Lena Bjurström  • 30 mai 2018 abonné·es
Ventes d’armes : Les députés français mis hors jeu
© photo : La ministre allemande de la Défense, Ursula von der Leyen, et son homologue française, Florence Parly, le 26 avril 2018 à Berlin.crédit : RALF HIRSCHBERGER/DPA/AFP

Q u’il n’y ait pas, à ce jour, de contrôle parlementaire sur un sujet aussi politique et sensible que les exportations d’armes n’est pas normal, affirme le député Sébastien Nadot (LREM). Quand on est parlementaire, on est censé contrôler l’action du gouvernement. C’est l’essence même de notre position. Or, pour l’heure, la seule chose dont on dispose, c’est un rapport annuel du ministère de la Défense, qui n’est pas suffisant. » Pour l’élu La République en marche, auteur d’une proposition d’enquête sur les exportations d’armes vers l’Arabie saoudite et ses alliés, cette situation est d’autant plus aberrante que d’autres pays européens ont depuis longtemps instauré un contrôle de ce type.

« Tous les pays ont un système de contrôle des exportations d’armes, mais celui-ci implique le Parlement à des niveaux différents », souligne Christophe Stiernon, chercheur au Groupe de recherche et d’information sur la paix et la sécurité (Grip). La Chambre des communes britannique dispose ainsi d’une commission parlementaire spécifique, composée de membres des commissions de la Défense, des Affaires étrangères, du Commerce international et du Développement international.

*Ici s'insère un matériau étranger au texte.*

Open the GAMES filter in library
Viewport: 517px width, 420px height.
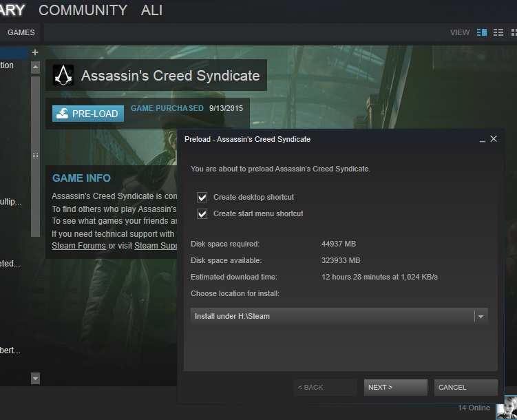(x=21, y=32)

Ce Committee on Arms Exports Control examine le rapport annuel du gouvernement sur les exportations d’armes et rédige un contre-rapport comprenant des questions et des recommandations auxquelles le gouvernement doit répondre dans les deux mois. Si la commission parlementaire n’a qu’un rôle consultatif, de contrôle a posteriori, son existence même entraîne une plus grande transparence. « Le comité a obtenu un accès à des informations que le gouvernement ne souhaitait pas originellement divulguer, des réponses plus précises et livrées plus rapidement, et une extension du champ des données fournies », écrit la chercheuse Lucie Béraud-Sudreau (1).

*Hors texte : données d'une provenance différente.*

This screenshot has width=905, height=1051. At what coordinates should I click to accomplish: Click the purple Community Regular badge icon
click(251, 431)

Le Bundestag allemand reçoit quant à lui un rapport deux fois par an. Mais le gouvernement doit également l’informer des autorisations d’exportation accordées dans les deux semaines suivant la décision. Et en cas de question des députés, il est tenu de répondre si oui ou non une autorisation a bien été délivrée.

La Suède est allée encore plus loin. Le Conseil de contrôle des exportations, composé de douze membres du Parlement, est consulté avant même la prise de décision si celle-ci concerne des transferts vers un nouveau pays ou des produits qui n’y ont pas encore été exportés. « Jamais [l’agence administrative chargée de délivrer les autorisations] n’est allée à l’encontre des avis des parlementaires », note Lucie Béraud-Sudreau.

« Un contrôle renforcé de la part du Parlement n’est pas la garantie qu’aucune décision de transfert vers des destinations problématiques ne sera prise », nuance Christophe Stiernon. L’activisme de la Chambre des communes n’a pas mis un terme aux exportations britanniques vers le régime dictatorial du Turkménistan, la République démocratique du Congo ou l’Arabie saoudite. « Mais, dans les pays qui ont mis en place un plus fort contrôle parlementaire, on constate que le débat autour des exportations d’armes est généralement plus avancé, plus pointu », poursuit le chercheur. Qui dit contrôle dit information. L’implication des parlementaires serait ainsi le gage d’une plus grande transparence : « Pour qu’une commission puisse véritablement analyser et contrôler une politique, il faut lui fournir la matière nécessaire. Sans cela, il n’y a pas de réelle volonté de fournir des informations complètes », note-t-il.

La transparence et l’importance du débat public, au Parlement comme dans la société civile, favoriseraient un meilleur engagement des décideurs politiques. Après la Suède, en 2015, l’Allemagne a annoncé en janvier dernier la fin de ses exportations d’armes vers l’Arabie saoudite et les autres pays impliqués dans le conflit yéménite. Une proposition de loi du groupe social-démocrate vise aujourd’hui à consolider cette décision et à l’élargir à tout autre régime soupçonné d’utiliser ces équipements pour violer les droits humains. « C’est un cas classique de contrôle démocratique, affirme Christophe Stiernon. Plus le politicien est redevable de ses décisions, plus il va prendre une position tranchée. » Car le débat public le met face à ses responsabilités.

(1) « Réguler le commerce des armes par le Parlement et l’opinion publique. Comparaison du contrôle des exportations d’armement en Allemagne, France, Royaume-Uni et Suède », Lucie Béraud-Sudreau et al., Politique européenne n° 48, 2015.